(Stored data entries)
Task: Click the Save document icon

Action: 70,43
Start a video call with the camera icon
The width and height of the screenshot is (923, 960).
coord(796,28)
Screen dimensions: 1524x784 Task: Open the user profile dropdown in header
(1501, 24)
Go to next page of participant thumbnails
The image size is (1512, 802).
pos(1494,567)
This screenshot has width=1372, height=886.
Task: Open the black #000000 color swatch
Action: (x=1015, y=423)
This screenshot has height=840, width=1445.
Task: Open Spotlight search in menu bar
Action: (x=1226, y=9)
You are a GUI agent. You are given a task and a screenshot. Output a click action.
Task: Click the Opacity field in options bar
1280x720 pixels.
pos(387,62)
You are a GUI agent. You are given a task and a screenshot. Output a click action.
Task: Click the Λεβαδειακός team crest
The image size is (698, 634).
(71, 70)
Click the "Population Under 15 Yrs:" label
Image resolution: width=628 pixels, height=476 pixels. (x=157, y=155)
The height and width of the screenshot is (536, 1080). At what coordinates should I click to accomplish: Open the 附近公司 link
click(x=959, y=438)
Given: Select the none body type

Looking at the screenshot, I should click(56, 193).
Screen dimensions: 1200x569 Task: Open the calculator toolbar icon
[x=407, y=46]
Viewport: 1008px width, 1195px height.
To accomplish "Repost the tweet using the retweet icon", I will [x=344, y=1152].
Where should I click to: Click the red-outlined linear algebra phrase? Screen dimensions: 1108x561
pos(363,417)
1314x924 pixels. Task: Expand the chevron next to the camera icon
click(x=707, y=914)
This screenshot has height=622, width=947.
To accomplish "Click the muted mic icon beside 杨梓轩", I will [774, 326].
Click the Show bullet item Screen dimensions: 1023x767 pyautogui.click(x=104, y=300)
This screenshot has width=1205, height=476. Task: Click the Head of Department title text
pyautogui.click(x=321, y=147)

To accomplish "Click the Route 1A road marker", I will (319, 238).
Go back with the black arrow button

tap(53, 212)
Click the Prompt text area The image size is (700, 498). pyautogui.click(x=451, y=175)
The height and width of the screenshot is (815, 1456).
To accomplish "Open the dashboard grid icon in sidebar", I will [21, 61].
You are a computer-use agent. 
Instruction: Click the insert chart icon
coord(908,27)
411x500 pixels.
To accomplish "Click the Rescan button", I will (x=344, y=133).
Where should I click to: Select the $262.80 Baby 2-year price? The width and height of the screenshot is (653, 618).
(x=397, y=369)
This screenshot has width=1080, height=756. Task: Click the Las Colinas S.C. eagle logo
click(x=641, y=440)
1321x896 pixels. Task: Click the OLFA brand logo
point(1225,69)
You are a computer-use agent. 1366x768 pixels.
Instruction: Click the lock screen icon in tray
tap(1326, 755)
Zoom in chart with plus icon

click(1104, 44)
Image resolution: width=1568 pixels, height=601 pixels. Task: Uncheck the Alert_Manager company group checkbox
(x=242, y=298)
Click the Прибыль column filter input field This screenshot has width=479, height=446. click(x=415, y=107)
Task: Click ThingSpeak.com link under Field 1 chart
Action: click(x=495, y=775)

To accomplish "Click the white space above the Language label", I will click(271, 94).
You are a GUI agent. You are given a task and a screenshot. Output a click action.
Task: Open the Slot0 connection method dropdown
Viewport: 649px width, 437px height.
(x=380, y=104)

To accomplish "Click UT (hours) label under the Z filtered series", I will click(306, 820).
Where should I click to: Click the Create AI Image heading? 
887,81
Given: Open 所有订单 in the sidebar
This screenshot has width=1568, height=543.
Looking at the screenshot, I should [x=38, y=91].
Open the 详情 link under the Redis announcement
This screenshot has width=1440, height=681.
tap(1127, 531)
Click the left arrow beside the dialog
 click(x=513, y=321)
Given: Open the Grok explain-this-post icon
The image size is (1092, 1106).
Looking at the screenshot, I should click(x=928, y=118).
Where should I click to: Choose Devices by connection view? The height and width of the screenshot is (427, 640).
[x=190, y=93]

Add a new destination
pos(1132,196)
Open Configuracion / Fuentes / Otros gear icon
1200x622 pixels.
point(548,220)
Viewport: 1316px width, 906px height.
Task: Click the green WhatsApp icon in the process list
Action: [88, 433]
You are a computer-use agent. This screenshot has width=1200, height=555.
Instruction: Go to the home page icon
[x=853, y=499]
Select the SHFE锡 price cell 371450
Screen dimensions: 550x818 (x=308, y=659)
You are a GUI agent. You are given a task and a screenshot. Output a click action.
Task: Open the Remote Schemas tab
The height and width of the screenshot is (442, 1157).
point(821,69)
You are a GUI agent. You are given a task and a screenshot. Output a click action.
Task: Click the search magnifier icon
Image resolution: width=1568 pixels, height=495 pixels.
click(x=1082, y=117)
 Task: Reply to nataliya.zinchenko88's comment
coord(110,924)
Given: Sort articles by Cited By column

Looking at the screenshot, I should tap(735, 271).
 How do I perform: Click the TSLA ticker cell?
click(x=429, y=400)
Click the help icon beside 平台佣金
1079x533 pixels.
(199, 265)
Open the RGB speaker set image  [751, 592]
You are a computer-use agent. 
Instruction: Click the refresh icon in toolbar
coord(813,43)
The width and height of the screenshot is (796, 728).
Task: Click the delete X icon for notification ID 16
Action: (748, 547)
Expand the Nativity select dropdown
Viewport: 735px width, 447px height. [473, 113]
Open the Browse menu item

> **What you have to do**
Rewrite the material from its beginning through the line containing "Looking at the screenshot, I should click(56, 193).", putting "desktop agent" in place of "GUI agent" and leaving everything else unchanged.

> **Full output**
Task: Click the Save document icon

Action: 70,43
Start a video call with the camera icon
The width and height of the screenshot is (923, 960).
coord(796,28)
Screen dimensions: 1524x784 Task: Open the user profile dropdown in header
(1501, 24)
Go to next page of participant thumbnails
The image size is (1512, 802).
pos(1494,567)
This screenshot has width=1372, height=886.
Task: Open the black #000000 color swatch
Action: (x=1015, y=423)
This screenshot has height=840, width=1445.
Task: Open Spotlight search in menu bar
Action: (x=1226, y=9)
You are a desktop agent. You are given a task and a screenshot. Output a click action.
Task: Click the Opacity field in options bar
1280x720 pixels.
pos(387,62)
You are a desktop agent. You are given a task and a screenshot. Output a click action.
Task: Click the Λεβαδειακός team crest
The image size is (698, 634).
(71, 70)
Click the "Population Under 15 Yrs:" label
Image resolution: width=628 pixels, height=476 pixels. (x=157, y=155)
The height and width of the screenshot is (536, 1080). At what coordinates should I click to accomplish: Open the 附近公司 link
click(x=959, y=438)
Given: Select the none body type

Looking at the screenshot, I should click(56, 193).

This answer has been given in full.